CSCI 341 Theory of Computation

Fall 2025, with Schmid
← computationturing machines →

Pure Computation: The \(\lambda\)-calculus

Last lecture, we spent some time understanding how to represent decision problems and functions syntactically, i.e., as properties and transformations of strings. This allowed us to classify problems about numbers and trees using the heirarchy of families of languages we have seen so far (for eg., we were able to make sense of the statement, "deciding the parity of a natural number is a regular problem"). We also talked about how we can represent arbitrary functions, including any function of the form \(f \colon \mathbb N \to \mathbb N\), as a function on words.
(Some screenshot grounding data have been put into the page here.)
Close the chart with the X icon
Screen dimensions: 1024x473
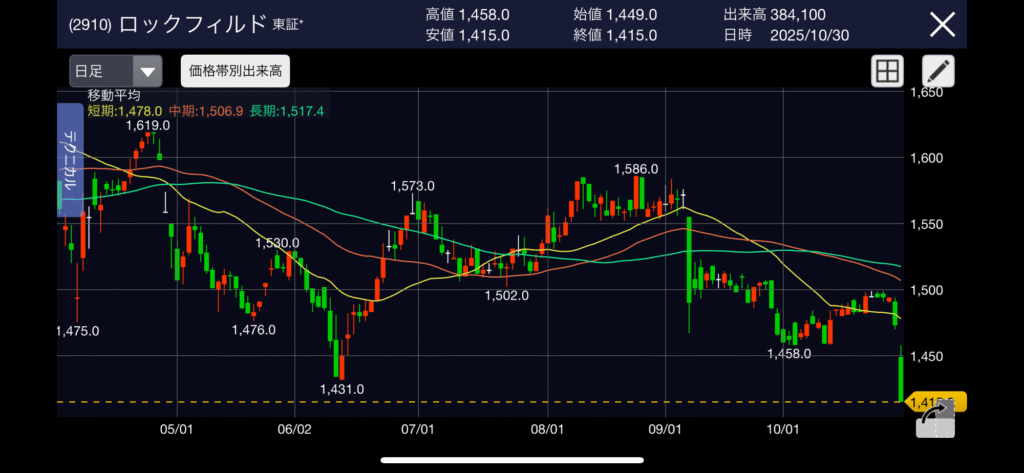pyautogui.click(x=942, y=25)
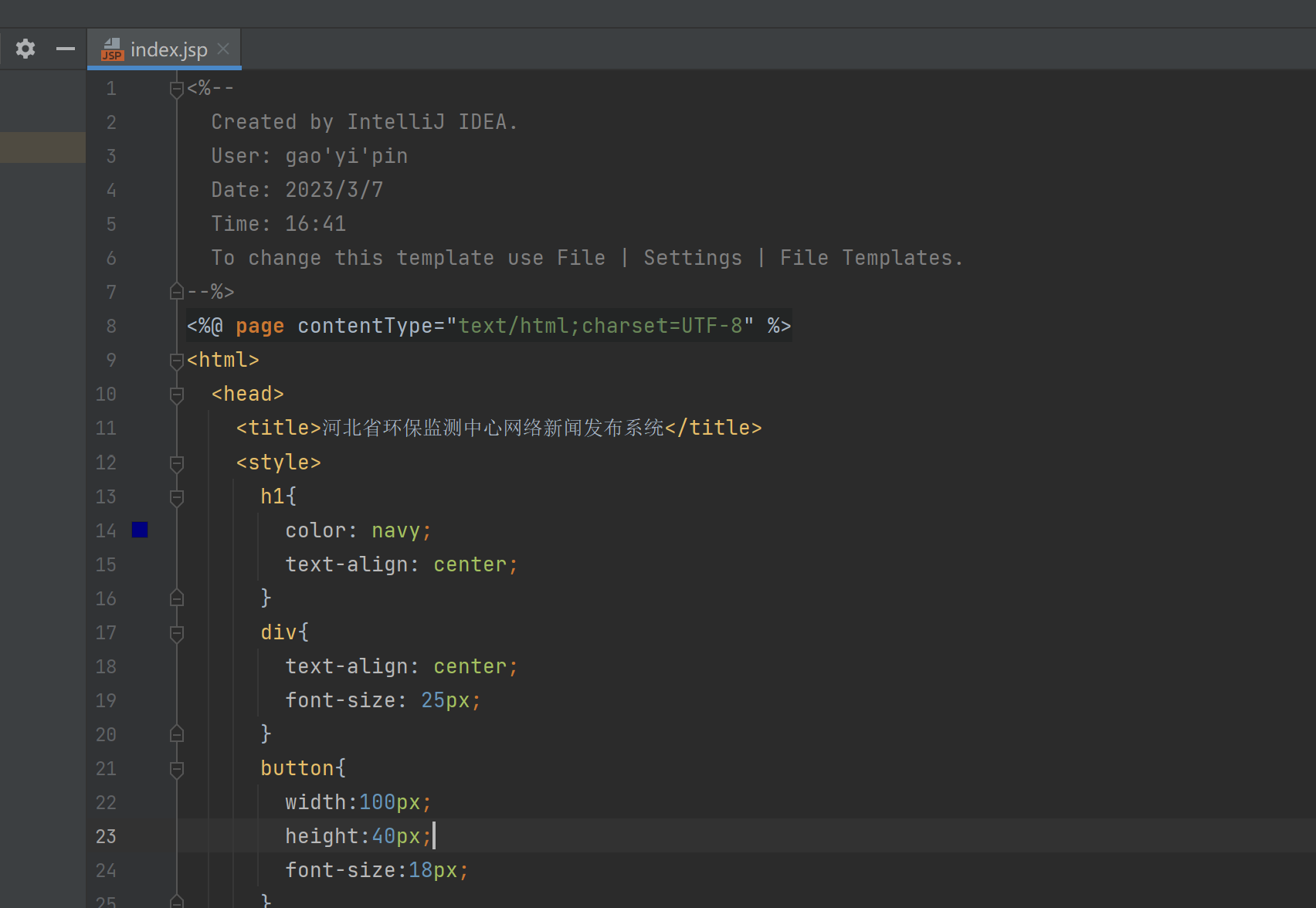The height and width of the screenshot is (908, 1316).
Task: Open the settings gear menu
Action: [25, 49]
Today we are going to focus on the latter item: we have decided to conceive of computation as "the manipulation of semantical objects via syntactic means". We have a clear conception, at this point, what it means to solve language membership problems syntactically (via automata, for example), but we haven't said anything about how to do do this for functions on strings. Next time, we will see that automata can also be used to define functions on strings, but today we are going to do something a bit different: we are going to use purely syntactic transformations---rewrite rules, nothing else---to define functions on strings. This is what the \(\lambda\)-calculus is for.

\(\lambda\)-terms

Let's start with a specific description of the syntax of the \(\lambda\)-calculus, what are called \(\lambda\)-terms. (Recall that we saw these in the Parse Trees section!)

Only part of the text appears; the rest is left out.